Paint Calculator
See how many litres of paint your job needs — from the wall area, the number of coats, and the coverage on the tin.
Two coats by default
Most interior walls take two coats for a solid, even finish — the calculator multiplies your wall area by the number of coats.
Coverage varies
Coverage depends on the paint and the surface. Always check the figure on your tin rather than assuming a fixed number.
How much paint do I need?
Wall area, coats, and coverage
A paint calculator turns three simple measurements into a litre figure you can take to the shop. You enter the total wall area you want to paint, how many coats you plan to apply, and how far one litre of your paint stretches — its coverage. From those it works out the total area to cover and the litres of paint that area needs, so you buy enough without lugging home half-empty tins.
First the calculator finds the total area to cover by multiplying the wall area by the number of coats. Then it divides that by the paint's coverage per litre to get the litres you need.
Litres = (wall area × coats) ÷ coverage per litreThe total area to cover is shown alongside the litres so you can see both the surface being painted (80 m² here, across two coats) and the paint that surface needs. Coverage of 11 m² per litre is a typical figure for interior emulsion, but the exact number is printed on your tin.

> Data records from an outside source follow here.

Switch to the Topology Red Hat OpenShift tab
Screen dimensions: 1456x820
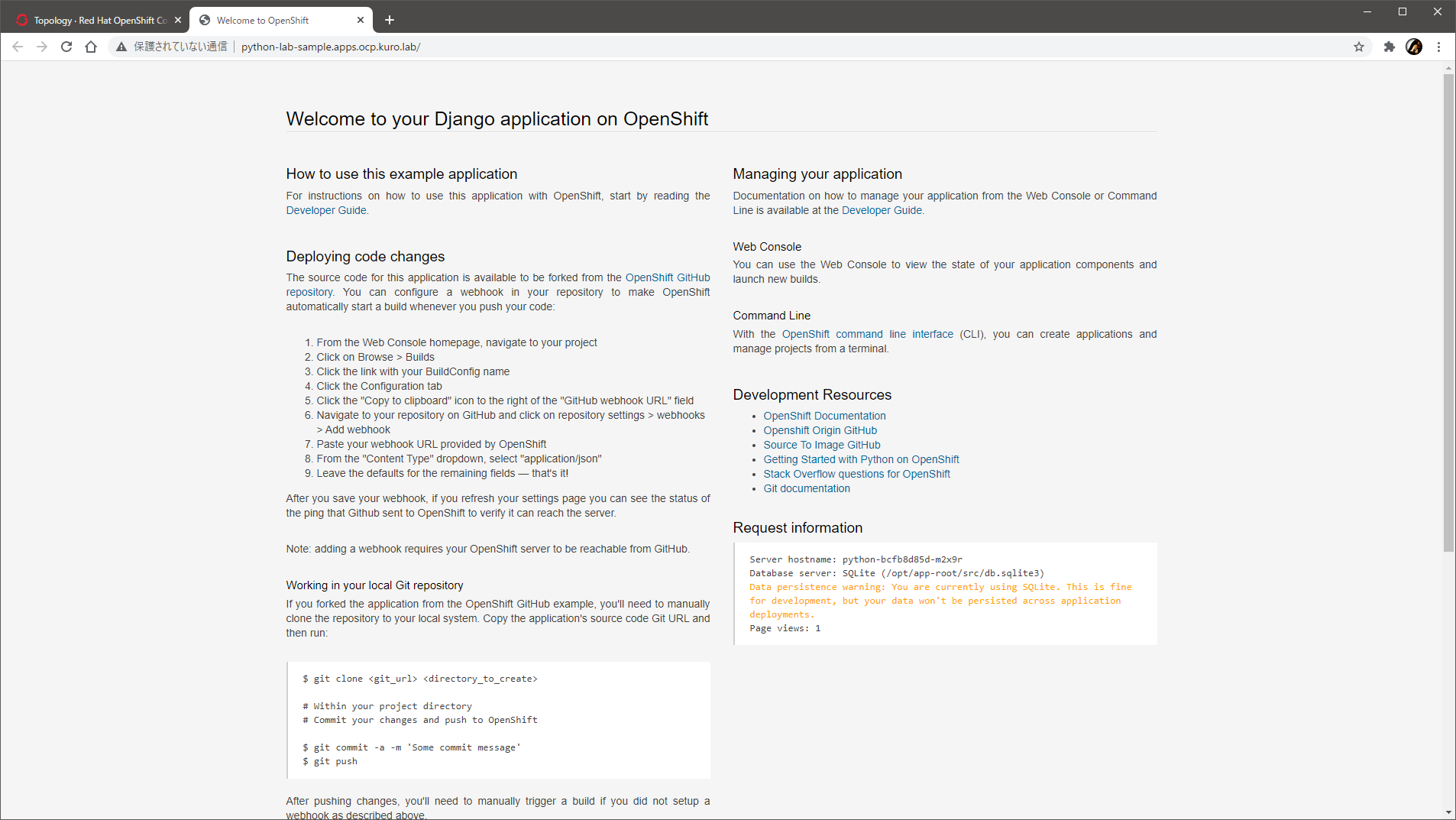click(95, 20)
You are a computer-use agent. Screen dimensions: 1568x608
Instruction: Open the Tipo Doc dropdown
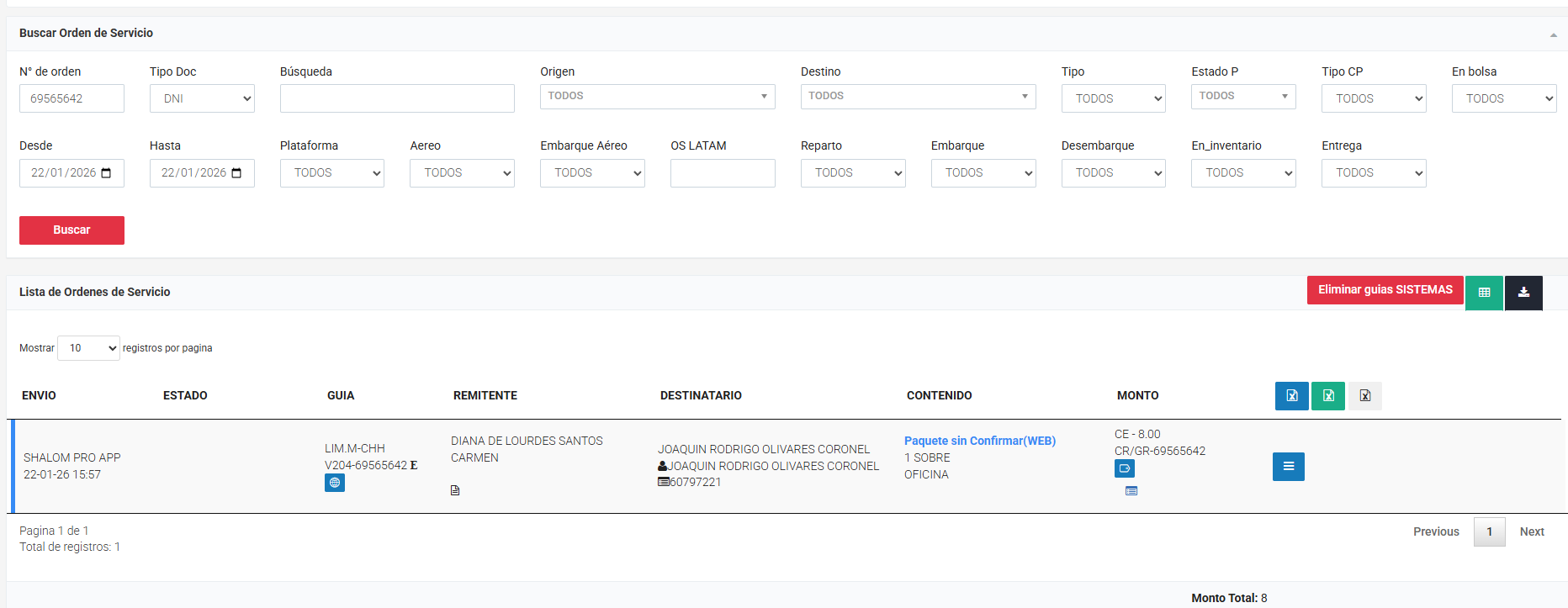coord(202,98)
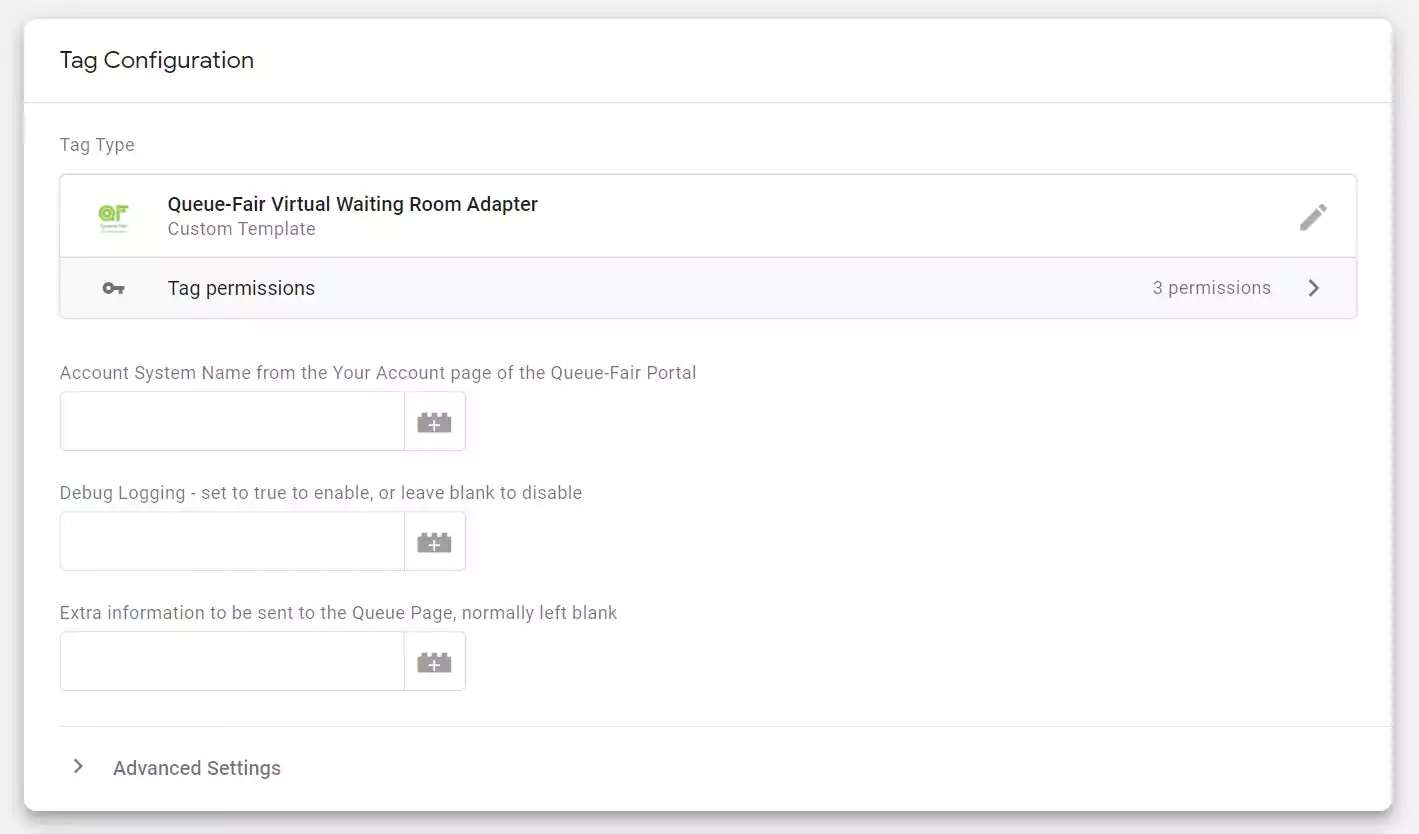The image size is (1419, 834).
Task: Open variable picker for Account System Name field
Action: (x=434, y=420)
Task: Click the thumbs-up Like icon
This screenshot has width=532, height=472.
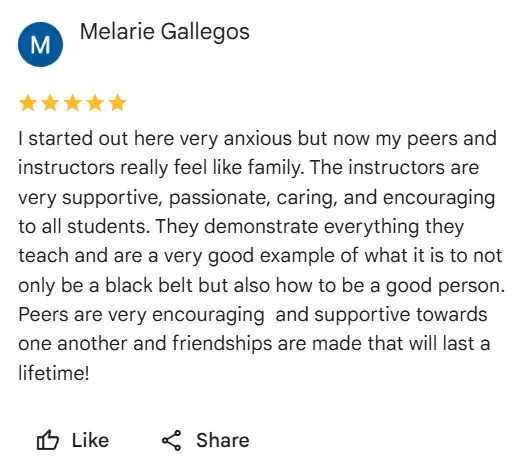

Suppose you are repainting a room with 40 m² of wall, two coats, and emulsion that covers 11 m² per litre.
Find the total area
40 m² × 2 coats = 80 m² to cover.Divide by coverage
80 ÷ 11 = 7.27 litres.Round up to buy
Buy a 7.5 L tin, or a 5 L plus a 2.5 L, with a little to spare.
The litres figure is the bare amount the maths calls for, so round up and buy a little extra — paint is wasted on roller trays and touch-ups, and matching a second batch later is hard. If your wall has large windows, patio doors, or full-height glazing, subtract their area from the wall area before you calculate so you do not significantly over-buy. Remember the result is for the topcoat only: if you are covering a much darker or lighter colour, or painting bare plaster, budget a separate primer or undercoat on top of this figure.
The arithmetic is exact, but real-world coverage is not.
Coverage depends on the surface and paint
The coverage figure assumes a smooth, sealed, similarly coloured surface. Porous, textured, or bare walls drink up more paint, so one litre covers less than the tin states and you will need more than the calculator suggests. Treat the result as a starting estimate, lean towards the higher tin size, and check the manufacturer's coverage for your specific paint and surface.